[Python-Dev] iterzip()

Mon, 29 Apr 2002 13:10:41 -0400

From: "Guido van Rossum" <guido@python.org>
> > > Did you time any of these?
> >
> > I just timed it and am shocked.  iterzip() has exactly the same code
> > as zip() except for the final append result to list.  So, I expected
only
> > a microscopic speed-up.  I don't see where the huge performance
> > improvement came from.
>
> Probably the list-append still has a slight quadratic component --
> you're doing a million elements here.

The order of magnitude speed boost is consistent through all ranges
measurable on my machine:

n      time   func
-      ----    ----
10000 0.11 zip
10000 0.00 iterzip
10000 0.38 genzip
100000 1.05 zip
100000 0.16 iterzip
100000 2.31 genzip
1000000 19.77 zip
1000000 1.37 iterzip
1000000 28.62 genzip

And at each range, timing('list(iterzip)') is approx equal to timing('zip').

> But I asked something else.  How much does the speed difference affect
> the apps you have?  In my experience it's usually used for small lists
> where the quadratic effect doesn't occur and the timing doesn't matter

I use zip() a lot, but iterzip() only made a speed difference in a few
places:

     building dictionaries:  reachable = dict(zip(map(alpha,wordlist,),
wordlist))
     forming character pairs on a file read into a string:  zip(text[:-1],
text[1:])
     forming matrices from vectors: Mat( zip(xvec, yvec) )
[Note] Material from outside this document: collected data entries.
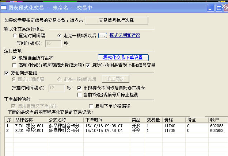Select the 固定时间间隔 run mode radio
This screenshot has height=156, width=228.
pyautogui.click(x=15, y=36)
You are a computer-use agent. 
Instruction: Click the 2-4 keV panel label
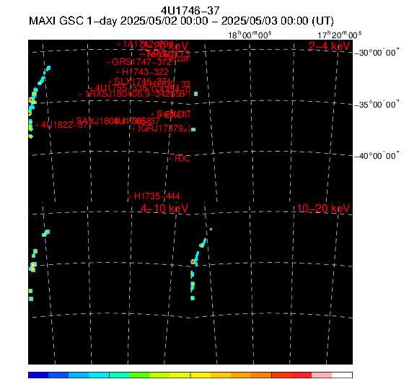[329, 46]
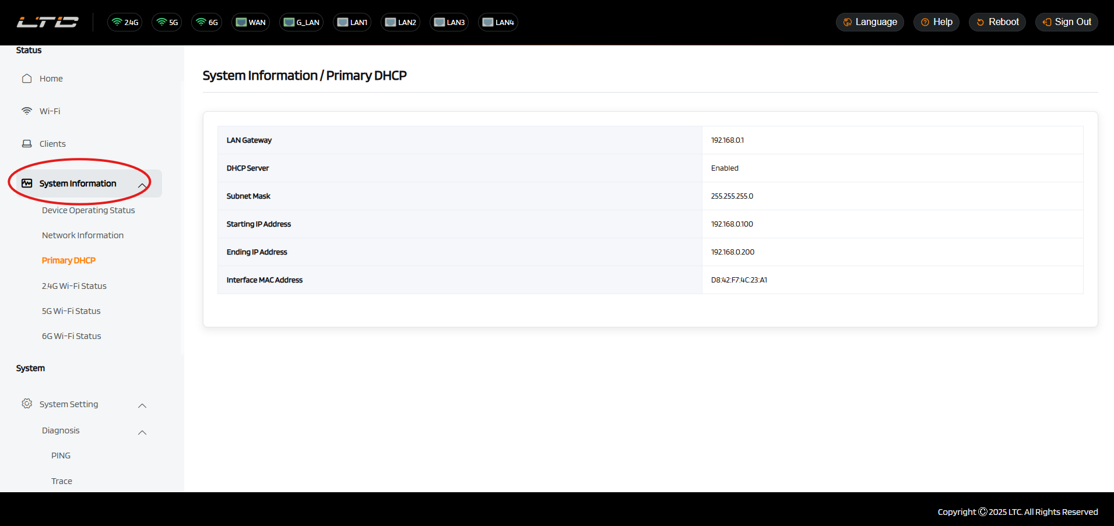
Task: Click the 5G Wi-Fi status indicator
Action: [x=167, y=22]
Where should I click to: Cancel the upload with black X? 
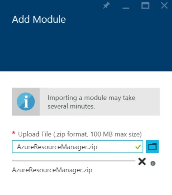[x=142, y=161]
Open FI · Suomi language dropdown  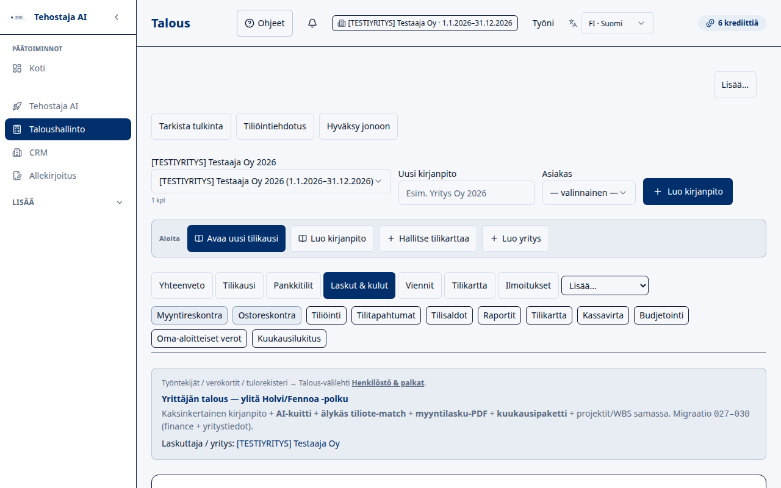(x=617, y=23)
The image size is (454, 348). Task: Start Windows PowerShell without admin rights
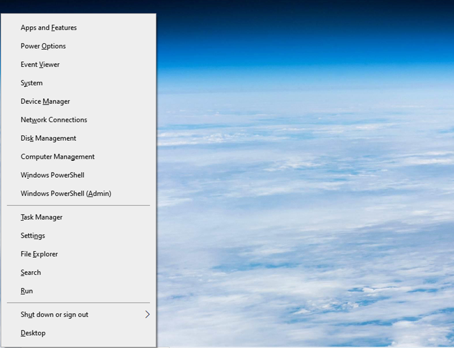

If we have to leave zip untouched, consider adding iterzip anyway.  It will
almost always be the better choice.

The real issue is which ONE of the following poisons are you most willing to
swallow:
1.  Forgo iterzip's speed/space improvements
2.  Grow the number of builtins by one
3.  Deprecate and/or relocate one of:  zip, reduce, input, apply, oct
4.  Change the behavior of zip to return an iterator (breaking some code)

I vote for either #2 or #3.

Raymond Hettinger

P.S.  Hmm, no name controversy?  Alex hasn't even suggested a beautiful
sounding Italian variant like 'terziparare' <winks and grins>